═══ Records shown

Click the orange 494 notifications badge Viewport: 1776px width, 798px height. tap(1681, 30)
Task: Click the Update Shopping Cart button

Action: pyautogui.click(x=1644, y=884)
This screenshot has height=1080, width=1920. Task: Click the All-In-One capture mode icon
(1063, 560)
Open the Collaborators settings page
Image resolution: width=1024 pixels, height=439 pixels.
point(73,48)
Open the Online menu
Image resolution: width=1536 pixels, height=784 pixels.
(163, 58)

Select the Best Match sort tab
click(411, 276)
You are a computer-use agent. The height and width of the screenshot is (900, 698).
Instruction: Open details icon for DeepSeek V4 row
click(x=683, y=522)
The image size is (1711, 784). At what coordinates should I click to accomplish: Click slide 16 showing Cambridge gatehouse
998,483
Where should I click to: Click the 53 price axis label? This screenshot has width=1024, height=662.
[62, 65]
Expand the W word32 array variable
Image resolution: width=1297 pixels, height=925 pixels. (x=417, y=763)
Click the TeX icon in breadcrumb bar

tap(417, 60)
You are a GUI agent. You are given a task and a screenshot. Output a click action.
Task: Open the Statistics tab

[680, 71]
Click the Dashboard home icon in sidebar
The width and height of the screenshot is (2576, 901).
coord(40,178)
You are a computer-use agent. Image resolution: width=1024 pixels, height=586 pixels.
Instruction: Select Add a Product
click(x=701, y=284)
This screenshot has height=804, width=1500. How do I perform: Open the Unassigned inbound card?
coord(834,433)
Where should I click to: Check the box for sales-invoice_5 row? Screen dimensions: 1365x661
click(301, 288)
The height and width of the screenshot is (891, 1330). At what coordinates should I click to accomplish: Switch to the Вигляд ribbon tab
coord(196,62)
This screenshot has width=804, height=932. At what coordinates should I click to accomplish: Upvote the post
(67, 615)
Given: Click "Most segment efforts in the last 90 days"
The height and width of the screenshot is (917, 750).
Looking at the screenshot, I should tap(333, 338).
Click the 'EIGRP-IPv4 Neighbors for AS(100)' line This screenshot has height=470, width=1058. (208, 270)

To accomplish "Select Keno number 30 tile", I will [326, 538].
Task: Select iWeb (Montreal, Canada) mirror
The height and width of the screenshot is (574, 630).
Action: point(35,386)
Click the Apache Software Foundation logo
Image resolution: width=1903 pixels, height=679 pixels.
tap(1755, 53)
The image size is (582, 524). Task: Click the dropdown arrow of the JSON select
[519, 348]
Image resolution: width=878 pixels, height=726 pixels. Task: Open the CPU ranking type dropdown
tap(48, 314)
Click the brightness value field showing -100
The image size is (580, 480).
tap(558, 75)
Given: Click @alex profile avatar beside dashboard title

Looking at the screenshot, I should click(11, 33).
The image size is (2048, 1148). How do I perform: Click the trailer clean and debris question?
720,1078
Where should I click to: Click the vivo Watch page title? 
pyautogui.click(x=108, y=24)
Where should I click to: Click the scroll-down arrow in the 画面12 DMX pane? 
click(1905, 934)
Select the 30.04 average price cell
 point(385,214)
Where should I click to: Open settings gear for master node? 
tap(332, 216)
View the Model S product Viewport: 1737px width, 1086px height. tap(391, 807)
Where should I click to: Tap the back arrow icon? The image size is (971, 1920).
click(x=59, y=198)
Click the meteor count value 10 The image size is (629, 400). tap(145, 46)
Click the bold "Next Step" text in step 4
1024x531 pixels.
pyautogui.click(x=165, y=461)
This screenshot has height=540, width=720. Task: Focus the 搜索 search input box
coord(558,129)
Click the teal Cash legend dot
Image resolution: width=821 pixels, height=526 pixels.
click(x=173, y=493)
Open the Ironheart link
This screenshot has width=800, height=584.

══════

What to work on: The material above is to be transcribed in full, exactly as it stands.

The completed task:
Click the orange 494 notifications badge Viewport: 1776px width, 798px height. tap(1681, 30)
Task: Click the Update Shopping Cart button

Action: pyautogui.click(x=1644, y=884)
This screenshot has height=1080, width=1920. Task: Click the All-In-One capture mode icon
(1063, 560)
Open the Collaborators settings page
Image resolution: width=1024 pixels, height=439 pixels.
point(73,48)
Open the Online menu
Image resolution: width=1536 pixels, height=784 pixels.
(163, 58)

Select the Best Match sort tab
click(411, 276)
You are a computer-use agent. The height and width of the screenshot is (900, 698).
Instruction: Open details icon for DeepSeek V4 row
click(x=683, y=522)
The image size is (1711, 784). At what coordinates should I click to accomplish: Click slide 16 showing Cambridge gatehouse
998,483
Where should I click to: Click the 53 price axis label? This screenshot has width=1024, height=662.
[62, 65]
Expand the W word32 array variable
Image resolution: width=1297 pixels, height=925 pixels. (x=417, y=763)
Click the TeX icon in breadcrumb bar

tap(417, 60)
You are a GUI agent. You are given a task and a screenshot. Output a click action.
Task: Open the Statistics tab

[680, 71]
Click the Dashboard home icon in sidebar
The width and height of the screenshot is (2576, 901).
coord(40,178)
You are a computer-use agent. Image resolution: width=1024 pixels, height=586 pixels.
Instruction: Select Add a Product
click(x=701, y=284)
This screenshot has height=804, width=1500. How do I perform: Open the Unassigned inbound card?
coord(834,433)
Where should I click to: Check the box for sales-invoice_5 row? Screen dimensions: 1365x661
click(301, 288)
The height and width of the screenshot is (891, 1330). At what coordinates should I click to accomplish: Switch to the Вигляд ribbon tab
coord(196,62)
This screenshot has width=804, height=932. At what coordinates should I click to accomplish: Upvote the post
(67, 615)
Given: Click "Most segment efforts in the last 90 days"
The height and width of the screenshot is (917, 750).
Looking at the screenshot, I should tap(333, 338).
Click the 'EIGRP-IPv4 Neighbors for AS(100)' line This screenshot has height=470, width=1058. (208, 270)

To accomplish "Select Keno number 30 tile", I will [326, 538].
Task: Select iWeb (Montreal, Canada) mirror
The height and width of the screenshot is (574, 630).
Action: point(35,386)
Click the Apache Software Foundation logo
Image resolution: width=1903 pixels, height=679 pixels.
tap(1755, 53)
The image size is (582, 524). Task: Click the dropdown arrow of the JSON select
[519, 348]
Image resolution: width=878 pixels, height=726 pixels. Task: Open the CPU ranking type dropdown
tap(48, 314)
Click the brightness value field showing -100
The image size is (580, 480).
tap(558, 75)
Given: Click @alex profile avatar beside dashboard title

Looking at the screenshot, I should click(11, 33).
The image size is (2048, 1148). How do I perform: Click the trailer clean and debris question?
720,1078
Where should I click to: Click the vivo Watch page title? 
pyautogui.click(x=108, y=24)
Where should I click to: Click the scroll-down arrow in the 画面12 DMX pane? 
click(1905, 934)
Select the 30.04 average price cell
 point(385,214)
Where should I click to: Open settings gear for master node? 
tap(332, 216)
View the Model S product Viewport: 1737px width, 1086px height. tap(391, 807)
Where should I click to: Tap the back arrow icon? The image size is (971, 1920).
click(x=59, y=198)
Click the meteor count value 10 The image size is (629, 400). tap(145, 46)
Click the bold "Next Step" text in step 4
1024x531 pixels.
pyautogui.click(x=165, y=461)
This screenshot has height=540, width=720. Task: Focus the 搜索 search input box
coord(558,129)
Click the teal Cash legend dot
Image resolution: width=821 pixels, height=526 pixels.
click(x=173, y=493)
Open the Ironheart link
This screenshot has width=800, height=584.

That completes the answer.